I’ve spent the past 3 years schooling under this crazy notion that I have to teach my girls everything they ever need to know all in one year! I realize now that that is impossible and unnecessary. What I can do is take one day at a time, one subject at a time. The most important skills they need to learn are the three R’s. Everything else will come with time.

2. Stop comparing ourselves to everyone else

This one will be the hardest to accomplish as I constantly struggle with feeling like I don’t measure up. I’m always looking at what others are doing and feeling like I come up short. This year I want to focus on the path God is leading us down and not worry about what everyone else is doing. I want to look at others’ homeschools for inspiration and encouragement, not as a measuring line I can never reach. My children are unique individuals who need to be taught according to their needs and interests, not someone else’s.

3. Be present in my children’s learning

I am a multi-tasker by nature so it is hard for me to just sit with my girls and help them learn.
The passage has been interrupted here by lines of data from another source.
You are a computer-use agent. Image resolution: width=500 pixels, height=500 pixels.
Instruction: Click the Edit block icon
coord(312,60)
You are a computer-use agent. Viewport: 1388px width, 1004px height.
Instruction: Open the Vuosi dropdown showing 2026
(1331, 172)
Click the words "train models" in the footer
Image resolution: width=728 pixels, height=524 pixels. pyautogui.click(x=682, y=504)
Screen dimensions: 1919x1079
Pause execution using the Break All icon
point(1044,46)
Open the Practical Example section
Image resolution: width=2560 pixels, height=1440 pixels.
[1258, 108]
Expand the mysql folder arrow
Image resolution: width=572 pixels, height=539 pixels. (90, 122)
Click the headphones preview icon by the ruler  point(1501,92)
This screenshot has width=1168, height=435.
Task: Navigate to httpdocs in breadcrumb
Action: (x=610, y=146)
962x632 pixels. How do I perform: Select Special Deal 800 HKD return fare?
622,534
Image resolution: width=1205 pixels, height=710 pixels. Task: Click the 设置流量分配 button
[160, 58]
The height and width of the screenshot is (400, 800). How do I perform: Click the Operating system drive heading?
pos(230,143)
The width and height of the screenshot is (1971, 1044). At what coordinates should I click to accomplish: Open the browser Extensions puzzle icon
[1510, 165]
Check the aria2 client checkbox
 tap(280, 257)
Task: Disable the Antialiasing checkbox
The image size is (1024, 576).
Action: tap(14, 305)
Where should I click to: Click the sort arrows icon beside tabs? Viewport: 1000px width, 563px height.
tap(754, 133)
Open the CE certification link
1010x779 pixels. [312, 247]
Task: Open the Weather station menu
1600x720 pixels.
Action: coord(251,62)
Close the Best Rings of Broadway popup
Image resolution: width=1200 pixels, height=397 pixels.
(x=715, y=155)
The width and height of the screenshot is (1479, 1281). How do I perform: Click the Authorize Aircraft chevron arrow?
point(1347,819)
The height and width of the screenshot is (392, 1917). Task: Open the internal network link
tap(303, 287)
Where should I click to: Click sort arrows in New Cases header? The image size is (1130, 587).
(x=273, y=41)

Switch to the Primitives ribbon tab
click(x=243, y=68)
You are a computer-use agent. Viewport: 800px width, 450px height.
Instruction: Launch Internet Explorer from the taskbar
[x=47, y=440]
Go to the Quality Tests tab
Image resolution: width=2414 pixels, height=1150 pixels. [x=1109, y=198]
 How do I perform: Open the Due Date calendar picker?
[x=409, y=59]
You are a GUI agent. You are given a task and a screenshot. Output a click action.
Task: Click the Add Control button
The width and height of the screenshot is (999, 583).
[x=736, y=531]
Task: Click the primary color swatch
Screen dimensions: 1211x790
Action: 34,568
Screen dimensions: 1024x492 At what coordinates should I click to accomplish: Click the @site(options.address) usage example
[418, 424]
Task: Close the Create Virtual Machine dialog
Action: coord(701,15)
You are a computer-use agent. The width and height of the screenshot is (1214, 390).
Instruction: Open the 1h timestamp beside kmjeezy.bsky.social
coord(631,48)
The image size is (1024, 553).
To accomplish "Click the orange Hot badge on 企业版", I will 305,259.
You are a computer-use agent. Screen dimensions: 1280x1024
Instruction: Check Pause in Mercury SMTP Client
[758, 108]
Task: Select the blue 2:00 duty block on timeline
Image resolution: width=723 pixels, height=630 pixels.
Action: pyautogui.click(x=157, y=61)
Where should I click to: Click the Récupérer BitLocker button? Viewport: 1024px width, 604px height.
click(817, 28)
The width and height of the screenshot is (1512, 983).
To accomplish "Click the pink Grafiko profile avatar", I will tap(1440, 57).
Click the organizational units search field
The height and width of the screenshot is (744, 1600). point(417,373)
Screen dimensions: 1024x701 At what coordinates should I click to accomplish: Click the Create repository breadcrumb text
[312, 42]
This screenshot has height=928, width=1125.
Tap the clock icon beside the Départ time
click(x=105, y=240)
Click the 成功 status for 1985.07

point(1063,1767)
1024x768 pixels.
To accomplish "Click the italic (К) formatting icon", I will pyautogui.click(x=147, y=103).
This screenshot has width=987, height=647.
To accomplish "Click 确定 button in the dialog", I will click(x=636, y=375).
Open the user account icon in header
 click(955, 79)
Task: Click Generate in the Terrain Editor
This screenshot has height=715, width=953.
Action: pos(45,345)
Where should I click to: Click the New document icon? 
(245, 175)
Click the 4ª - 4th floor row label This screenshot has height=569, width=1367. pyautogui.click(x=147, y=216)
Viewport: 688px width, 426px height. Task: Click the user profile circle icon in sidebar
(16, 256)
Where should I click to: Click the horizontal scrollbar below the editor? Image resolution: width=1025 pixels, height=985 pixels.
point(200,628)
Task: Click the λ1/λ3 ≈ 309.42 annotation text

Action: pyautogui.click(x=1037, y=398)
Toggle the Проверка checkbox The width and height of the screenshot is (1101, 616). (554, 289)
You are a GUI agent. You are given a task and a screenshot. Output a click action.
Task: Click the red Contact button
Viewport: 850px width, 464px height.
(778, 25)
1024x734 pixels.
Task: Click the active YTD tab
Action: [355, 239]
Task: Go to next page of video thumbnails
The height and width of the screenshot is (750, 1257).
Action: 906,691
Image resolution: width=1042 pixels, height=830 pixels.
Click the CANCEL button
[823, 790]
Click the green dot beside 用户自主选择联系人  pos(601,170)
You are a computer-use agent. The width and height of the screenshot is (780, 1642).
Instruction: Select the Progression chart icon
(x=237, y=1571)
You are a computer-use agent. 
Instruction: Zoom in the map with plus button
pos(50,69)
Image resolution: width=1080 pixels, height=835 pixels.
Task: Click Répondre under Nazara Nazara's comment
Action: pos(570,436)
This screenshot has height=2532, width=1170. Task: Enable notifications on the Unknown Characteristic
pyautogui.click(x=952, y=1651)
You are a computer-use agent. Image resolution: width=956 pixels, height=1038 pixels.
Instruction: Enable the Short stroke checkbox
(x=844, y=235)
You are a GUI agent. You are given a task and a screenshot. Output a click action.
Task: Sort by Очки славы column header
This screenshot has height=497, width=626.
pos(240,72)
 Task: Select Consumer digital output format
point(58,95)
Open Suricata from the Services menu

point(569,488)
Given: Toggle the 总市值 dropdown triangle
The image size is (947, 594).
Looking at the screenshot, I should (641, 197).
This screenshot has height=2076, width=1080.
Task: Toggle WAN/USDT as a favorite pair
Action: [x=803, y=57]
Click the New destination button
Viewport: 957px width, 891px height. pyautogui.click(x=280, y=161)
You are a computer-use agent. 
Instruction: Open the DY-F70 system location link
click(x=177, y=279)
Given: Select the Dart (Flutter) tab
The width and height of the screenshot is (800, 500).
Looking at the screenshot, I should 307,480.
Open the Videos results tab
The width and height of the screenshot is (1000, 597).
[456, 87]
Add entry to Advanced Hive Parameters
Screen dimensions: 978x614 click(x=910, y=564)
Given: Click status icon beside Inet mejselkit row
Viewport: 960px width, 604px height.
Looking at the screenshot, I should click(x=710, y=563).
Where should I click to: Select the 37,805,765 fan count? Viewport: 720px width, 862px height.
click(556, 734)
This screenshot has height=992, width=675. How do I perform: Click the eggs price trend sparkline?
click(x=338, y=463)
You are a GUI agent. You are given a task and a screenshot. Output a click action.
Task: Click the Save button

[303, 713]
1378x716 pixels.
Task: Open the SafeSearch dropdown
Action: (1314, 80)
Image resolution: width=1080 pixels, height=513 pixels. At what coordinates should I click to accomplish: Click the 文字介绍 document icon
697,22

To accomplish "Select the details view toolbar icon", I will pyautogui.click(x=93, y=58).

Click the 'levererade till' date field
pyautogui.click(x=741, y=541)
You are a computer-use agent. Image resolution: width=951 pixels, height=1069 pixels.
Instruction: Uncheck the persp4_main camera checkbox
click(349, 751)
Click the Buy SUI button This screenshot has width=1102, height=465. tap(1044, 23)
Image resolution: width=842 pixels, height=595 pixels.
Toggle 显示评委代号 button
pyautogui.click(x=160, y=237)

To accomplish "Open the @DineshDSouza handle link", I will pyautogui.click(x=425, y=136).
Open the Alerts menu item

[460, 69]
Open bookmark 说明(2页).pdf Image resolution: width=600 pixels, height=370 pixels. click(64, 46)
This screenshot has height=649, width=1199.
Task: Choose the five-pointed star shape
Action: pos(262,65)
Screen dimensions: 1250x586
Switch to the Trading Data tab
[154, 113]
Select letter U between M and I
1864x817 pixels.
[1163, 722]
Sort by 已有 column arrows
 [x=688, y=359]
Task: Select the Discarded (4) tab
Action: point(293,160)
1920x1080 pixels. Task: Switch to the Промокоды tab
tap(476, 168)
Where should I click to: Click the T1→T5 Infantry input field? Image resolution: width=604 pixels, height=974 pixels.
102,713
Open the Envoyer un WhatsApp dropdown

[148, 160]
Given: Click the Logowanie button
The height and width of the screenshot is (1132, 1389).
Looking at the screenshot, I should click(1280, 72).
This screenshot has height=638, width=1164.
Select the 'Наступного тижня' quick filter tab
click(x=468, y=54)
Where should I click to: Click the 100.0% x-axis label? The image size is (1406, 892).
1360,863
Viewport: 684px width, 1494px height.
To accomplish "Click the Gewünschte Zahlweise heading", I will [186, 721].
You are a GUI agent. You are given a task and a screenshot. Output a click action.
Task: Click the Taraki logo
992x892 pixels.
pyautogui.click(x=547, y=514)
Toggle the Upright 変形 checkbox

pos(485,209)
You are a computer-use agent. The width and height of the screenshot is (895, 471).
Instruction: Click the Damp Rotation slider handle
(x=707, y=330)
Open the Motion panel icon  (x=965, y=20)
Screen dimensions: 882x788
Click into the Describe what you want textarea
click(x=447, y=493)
I have a tendency to say “here, do this worksheet” while I get up and go wash the dishes, make a phone call, do the laundry, etc… This causes great frustration when the girls don’t fully understand what they are working on. They also become easily distracted when I’m not there to help when they need it. This year I will be present and make sure they fully understand the material before I let them work independently.

4. See my children as adults–to-be, not walking encyclopedias

I’ve been viewing education as a process of dumping lots of facts into my girls’ heads so they look good in front of others. But this is obviously not the point.  The point is for them to learn how to solve problems. To be equipped with the skills they need to function as self sufficient adults, and to be able to think intelligently about what they read, see, and hear out in the real world.